Se le condizioni nei campi sovietici erano tragiche e disumane per i prigionieri, non erano molto migliori per gli stessi carcerieri. Lo scopriamo leggendo il Diario di un guardiano del Gulag (Bruno Mondadori, pagg. 234, euro 18; con un saggio di Marcello Flores, postfazione di Irina Scerbakova) ovvero di un certo Ivan Cistjakov, uomo che il destino ha voluto testimone di quella tragedia collettiva novecentesca. Il diario - un documento storico di rilevanza eccezionale - è oggi custodito in una cassaforte del Centro Memorial per i diritti umani di Mosca ed è prezioso perché non esistono altre memorie di chi stava dall'altra parte del filo spinato. Era infatti pericolosissimo tenere diari o accennare nelle lettere alle condizioni di vita nei campo di lavoro. Perquisizioni e sequestri erano all'ordine del giorno, bastava poco per passare da guardia a internato, a schiavo. Di Cistjakov si sa poco, quello che suggerisce lui stesso nella sua testimonianza: poco più che trentenne, moscovita, appassionato di sport e di pittura, non proletario di origine, probabilmente reduce della guerra civile degli anni Venti e poi espulso per motivi ignoti dal Partito comunista. Finì, nel 1934, al comando di un'unità della guardia armata in un lager di lavoro correzionale dove era compito dei detenuti costruire un tratto della ferrovia Bajkal-Amur in Siberia. È qui, nei due anni passati al Gulag come comandante di un plotone di sorveglianza, che Ivan Cistjakov tiene un diario che, scampato alla distruzione e pubblicato oggi per la prima volta, è un documento storico di eccezionale rilevanza, anche perché unico nel proporre un punto di vista diverso - tra una certa empatia con le miserie dei prigionieri, l'irritazione per gli ordini insensati, momenti di collera, tristezza e vergogna - da quello delle vittime.
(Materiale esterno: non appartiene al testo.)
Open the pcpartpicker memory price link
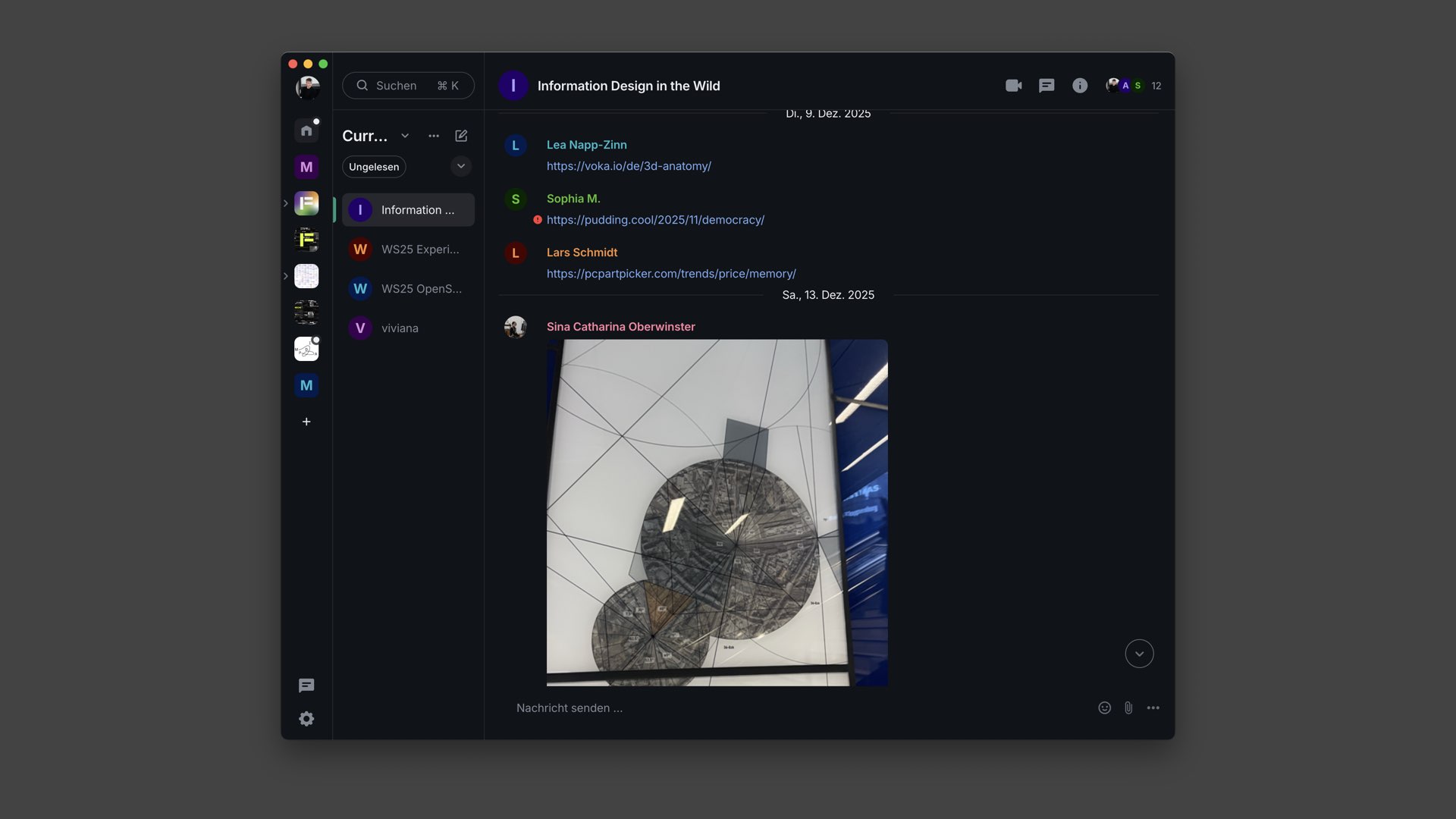The height and width of the screenshot is (819, 1456). point(671,274)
Siamo dunque negli anni in cui Stalin dichiarava, in un famoso discorso, che «la vita è diventata migliore, compagni, la vita è diventata più gioiosa!». Non però per Cistjakov, per i suoi colleghi e per i detenuti che dovevano sorvegliare. Le condizioni climatiche erano durissime, il termometro toccava i meno 50 gradi a gennaio, e tutti, guardie e schiavi erano costretti a lavorare fino a diciotto ore al giorno e spostarsi a piedi per distanze di trenta o quaranta chilometri. Scarseggiavano i beni primari: la legna per scaldarsi, il cibo, il vestiario. La disorganizzazione e il sistema insensato, assurdo, rendevano comune la vita quotidiana dei prigionieri e dei sorveglianti.
Cistjakov - un tipico rappresentante della «zona grigia» - non era un bolscevico entusiasta ma nemmeno un anticomunista convinto, si considerava un leale cittadino sovietico ma rimase disgustato dal caos che lo circondava.
Forse proprio a causa del suo diario finito nelle mani sbagliate.